LIDERANÇA - Lira, presidente da Câmara: ele passou a ditar a agenda -
LIDERANÇA - Lira, presidente da Câmara: ele passou a ditar a agenda – (Wallace Martins/Futura Press/.)

Dias antes da confusão verde e amarela patrocinada por Bolsonaro, os desafios de Guedes já se mostravam complexos. O seu aliado Arthur Lira (PP-AL), presidente da Câmara, conseguiu a aprovação da reforma do imposto de renda, uma vitória notável para uma medida polêmica, bombardeada por economistas, mercado financeiro e tributaristas. Apesar de a reforma ter sido apresentada pela equipe de Guedes, o texto foi bastante modificado em sua tramitação por deputados próximos de Lira, que negociou diretamente as mudanças com os congressistas, sem realizar nenhuma consulta ao ministro ou a sua equipe — mesmo com os pedidos feitos nesse sentido por Guedes.

Poucas horas antes da conquista de Lira na Câmara, outra medida cara a Guedes, a minirreforma trabalhista, havia sido abatida no Senado, presidido por Rodrigo Pacheco (DEM-MG). Os dois movimentos quase que simultâneos ilustram quanto o prestígio de Guedes se agastou em um cenário pouco favorável. Além de ter de lidar com a vaidade de Lira que tenta se projetar como novo artífice da agenda econômica, há a resistência de Pacheco, cujo nome começou a ser cotado como um possível candidato à Presidência nas eleições de 2022. Após o destempero de Bolsonaro contra os seus opositores, o clima ficou ainda mais azedo. “Pacheco se tornou um inimigo e já é alvo das tropas bolsonaristas”, avalia o jurista Miguel Reale Jr., autor dos pedidos de impeachment dos ex-presidentes Dilma Rousseff e Fernando Collor. Não à toa, horas depois dos acontecimentos de terça-feira, o senador cancelou a agenda semanal do Senado, alegando que o momento não era propenso para a discussão de nenhum projeto.

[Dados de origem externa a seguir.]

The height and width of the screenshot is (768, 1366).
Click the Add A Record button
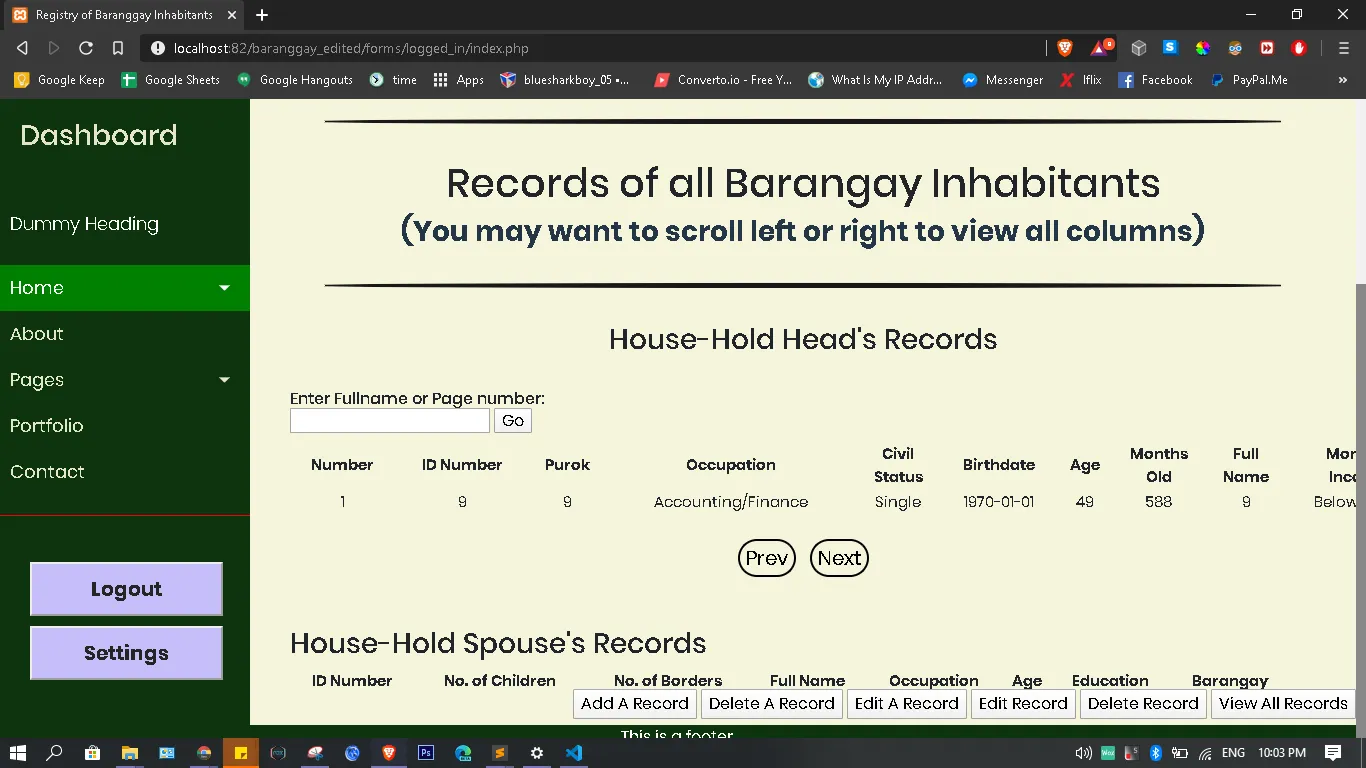pyautogui.click(x=635, y=704)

Em princípio, a decisão pode contribuir para os ânimos arrefecerem. Mas, do ponto de vista da economia, o presidente do Senado deixa explícito o rigor que será dispensado aos projetos governistas. “Aprovamos recentemente a capitalização da Eletrobras, a nova Lei de Licitações e a nova Lei de Falências. Vamos avaliar nos próximos dias a privatização dos Correios e o marco legal das ferrovias. A única condição é a boa qualidade da agenda econômica”, disse Pacheco a VEJA. “Se for bom, aprovamos. Se não for, rejeitamos, com a independência própria de uma Casa de quase 200 anos.” Em uma tentativa de consertar o estrago, o líder do governo no Senado, Fernando Bezerra (MDB-­PE), passou a manhã de terça reunido com Pacheco. Fez um apelo para que a Casa agilizasse os projetos de autoria de Guedes. Disse a pessoas próximas ter “a impressão de que será atendido”. Aliados de Pacheco, porém, apontam ser nula a chance de a reforma do IR prosperar no Senado.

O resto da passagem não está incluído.